_WHAT YOU SHOULD DO_
From the line containing "Open the + 5 releases link" onward, retype each line of the entries below exactly, last line included.

[Stored records]
□ □ □ □

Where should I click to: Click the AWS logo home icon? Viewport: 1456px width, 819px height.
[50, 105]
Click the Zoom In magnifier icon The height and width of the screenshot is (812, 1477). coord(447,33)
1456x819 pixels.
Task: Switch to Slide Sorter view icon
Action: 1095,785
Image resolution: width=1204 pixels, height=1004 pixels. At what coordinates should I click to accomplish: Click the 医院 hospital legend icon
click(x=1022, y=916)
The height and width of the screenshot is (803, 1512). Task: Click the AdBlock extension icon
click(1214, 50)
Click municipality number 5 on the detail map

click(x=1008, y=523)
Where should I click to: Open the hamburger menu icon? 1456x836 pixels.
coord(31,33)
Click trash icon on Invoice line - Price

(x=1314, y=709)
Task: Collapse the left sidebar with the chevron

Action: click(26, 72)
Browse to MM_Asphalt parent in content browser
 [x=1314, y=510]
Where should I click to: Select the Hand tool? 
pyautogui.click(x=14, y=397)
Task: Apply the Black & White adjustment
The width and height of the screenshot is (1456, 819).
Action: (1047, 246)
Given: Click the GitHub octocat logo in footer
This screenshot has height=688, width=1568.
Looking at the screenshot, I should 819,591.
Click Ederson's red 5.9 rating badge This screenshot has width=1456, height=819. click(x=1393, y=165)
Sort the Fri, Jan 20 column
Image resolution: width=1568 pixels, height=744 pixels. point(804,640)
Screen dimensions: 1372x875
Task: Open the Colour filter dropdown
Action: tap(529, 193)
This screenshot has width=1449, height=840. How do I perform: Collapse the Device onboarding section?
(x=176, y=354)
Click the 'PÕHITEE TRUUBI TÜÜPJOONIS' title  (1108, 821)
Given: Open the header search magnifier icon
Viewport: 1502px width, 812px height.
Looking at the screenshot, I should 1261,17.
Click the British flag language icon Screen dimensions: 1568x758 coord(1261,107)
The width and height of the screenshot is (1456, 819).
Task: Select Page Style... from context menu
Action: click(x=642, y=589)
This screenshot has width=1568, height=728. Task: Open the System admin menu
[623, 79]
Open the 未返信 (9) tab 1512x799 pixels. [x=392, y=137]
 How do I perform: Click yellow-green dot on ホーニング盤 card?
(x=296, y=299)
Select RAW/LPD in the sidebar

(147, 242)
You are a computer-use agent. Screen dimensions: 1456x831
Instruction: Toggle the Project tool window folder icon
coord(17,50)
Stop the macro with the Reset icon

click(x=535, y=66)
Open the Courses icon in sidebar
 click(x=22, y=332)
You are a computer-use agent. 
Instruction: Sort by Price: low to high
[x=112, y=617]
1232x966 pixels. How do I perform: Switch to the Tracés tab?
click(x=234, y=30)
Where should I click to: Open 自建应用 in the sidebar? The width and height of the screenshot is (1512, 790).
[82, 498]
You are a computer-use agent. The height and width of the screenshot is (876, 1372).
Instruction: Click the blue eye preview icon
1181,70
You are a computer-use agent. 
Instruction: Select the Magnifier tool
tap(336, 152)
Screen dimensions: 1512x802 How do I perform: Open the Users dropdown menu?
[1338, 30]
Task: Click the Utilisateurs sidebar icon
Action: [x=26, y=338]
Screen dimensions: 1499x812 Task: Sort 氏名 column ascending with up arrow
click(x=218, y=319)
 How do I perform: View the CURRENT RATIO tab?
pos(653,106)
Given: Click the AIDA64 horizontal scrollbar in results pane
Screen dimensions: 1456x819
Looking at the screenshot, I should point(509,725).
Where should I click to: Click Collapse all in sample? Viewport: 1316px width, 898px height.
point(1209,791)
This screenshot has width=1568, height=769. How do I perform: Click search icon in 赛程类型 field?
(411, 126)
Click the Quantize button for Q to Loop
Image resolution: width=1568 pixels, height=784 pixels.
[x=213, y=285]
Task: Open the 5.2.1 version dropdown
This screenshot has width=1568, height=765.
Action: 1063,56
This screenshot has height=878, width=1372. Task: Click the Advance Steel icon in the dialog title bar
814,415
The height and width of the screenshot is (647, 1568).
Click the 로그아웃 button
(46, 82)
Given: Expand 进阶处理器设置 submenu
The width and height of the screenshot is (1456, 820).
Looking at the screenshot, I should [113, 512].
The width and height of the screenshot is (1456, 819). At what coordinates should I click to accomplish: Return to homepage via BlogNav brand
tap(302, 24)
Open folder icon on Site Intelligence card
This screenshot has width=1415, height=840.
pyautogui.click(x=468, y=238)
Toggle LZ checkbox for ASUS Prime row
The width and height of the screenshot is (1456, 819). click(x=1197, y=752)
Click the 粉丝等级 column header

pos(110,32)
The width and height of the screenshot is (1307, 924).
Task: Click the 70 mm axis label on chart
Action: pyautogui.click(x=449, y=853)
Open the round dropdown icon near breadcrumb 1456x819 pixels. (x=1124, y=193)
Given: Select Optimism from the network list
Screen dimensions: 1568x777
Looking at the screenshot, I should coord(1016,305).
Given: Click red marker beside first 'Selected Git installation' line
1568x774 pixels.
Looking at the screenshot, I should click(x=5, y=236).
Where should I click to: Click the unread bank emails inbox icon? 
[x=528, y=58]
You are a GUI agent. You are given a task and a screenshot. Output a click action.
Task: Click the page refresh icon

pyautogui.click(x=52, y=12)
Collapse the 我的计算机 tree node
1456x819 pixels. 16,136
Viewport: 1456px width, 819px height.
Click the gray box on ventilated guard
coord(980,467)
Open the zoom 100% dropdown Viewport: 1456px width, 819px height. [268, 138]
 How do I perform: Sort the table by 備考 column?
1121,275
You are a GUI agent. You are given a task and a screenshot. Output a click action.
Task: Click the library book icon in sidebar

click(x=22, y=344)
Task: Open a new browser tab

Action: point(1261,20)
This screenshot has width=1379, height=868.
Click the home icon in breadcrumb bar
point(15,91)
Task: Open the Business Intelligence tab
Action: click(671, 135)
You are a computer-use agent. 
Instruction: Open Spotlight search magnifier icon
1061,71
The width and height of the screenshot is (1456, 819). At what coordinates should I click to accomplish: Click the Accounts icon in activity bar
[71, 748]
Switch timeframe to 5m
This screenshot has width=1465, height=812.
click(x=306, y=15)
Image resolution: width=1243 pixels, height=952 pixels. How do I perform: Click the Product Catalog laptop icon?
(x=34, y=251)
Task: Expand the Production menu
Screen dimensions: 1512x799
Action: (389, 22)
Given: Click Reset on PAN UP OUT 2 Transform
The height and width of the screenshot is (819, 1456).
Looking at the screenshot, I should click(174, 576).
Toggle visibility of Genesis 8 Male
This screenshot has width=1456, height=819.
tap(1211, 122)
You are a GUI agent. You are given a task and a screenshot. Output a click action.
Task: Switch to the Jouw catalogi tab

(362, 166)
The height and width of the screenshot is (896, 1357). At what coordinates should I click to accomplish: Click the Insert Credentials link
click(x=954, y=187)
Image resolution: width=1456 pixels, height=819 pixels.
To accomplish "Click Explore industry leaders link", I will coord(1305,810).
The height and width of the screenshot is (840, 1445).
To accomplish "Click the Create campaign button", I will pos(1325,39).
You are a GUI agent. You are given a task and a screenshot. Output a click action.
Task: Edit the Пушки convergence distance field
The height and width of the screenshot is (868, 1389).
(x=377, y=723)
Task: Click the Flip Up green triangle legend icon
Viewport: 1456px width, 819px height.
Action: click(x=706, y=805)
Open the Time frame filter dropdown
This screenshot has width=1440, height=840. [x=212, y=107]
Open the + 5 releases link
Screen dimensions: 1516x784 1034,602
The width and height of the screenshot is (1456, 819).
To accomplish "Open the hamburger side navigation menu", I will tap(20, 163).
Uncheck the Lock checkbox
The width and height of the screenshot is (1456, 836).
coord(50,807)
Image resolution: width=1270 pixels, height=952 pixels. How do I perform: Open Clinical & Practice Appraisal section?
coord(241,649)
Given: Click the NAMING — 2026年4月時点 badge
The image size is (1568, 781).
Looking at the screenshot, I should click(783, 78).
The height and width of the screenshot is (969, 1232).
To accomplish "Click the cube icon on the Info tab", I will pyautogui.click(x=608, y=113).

□ □ □ □

_REPLY TO THE EXERCISE_
Open the + 5 releases link
Screen dimensions: 1516x784 1034,602
The width and height of the screenshot is (1456, 819).
To accomplish "Open the hamburger side navigation menu", I will tap(20, 163).
Uncheck the Lock checkbox
The width and height of the screenshot is (1456, 836).
coord(50,807)
Image resolution: width=1270 pixels, height=952 pixels. How do I perform: Open Clinical & Practice Appraisal section?
coord(241,649)
Given: Click the NAMING — 2026年4月時点 badge
The image size is (1568, 781).
Looking at the screenshot, I should click(783, 78).
The height and width of the screenshot is (969, 1232).
To accomplish "Click the cube icon on the Info tab", I will pyautogui.click(x=608, y=113).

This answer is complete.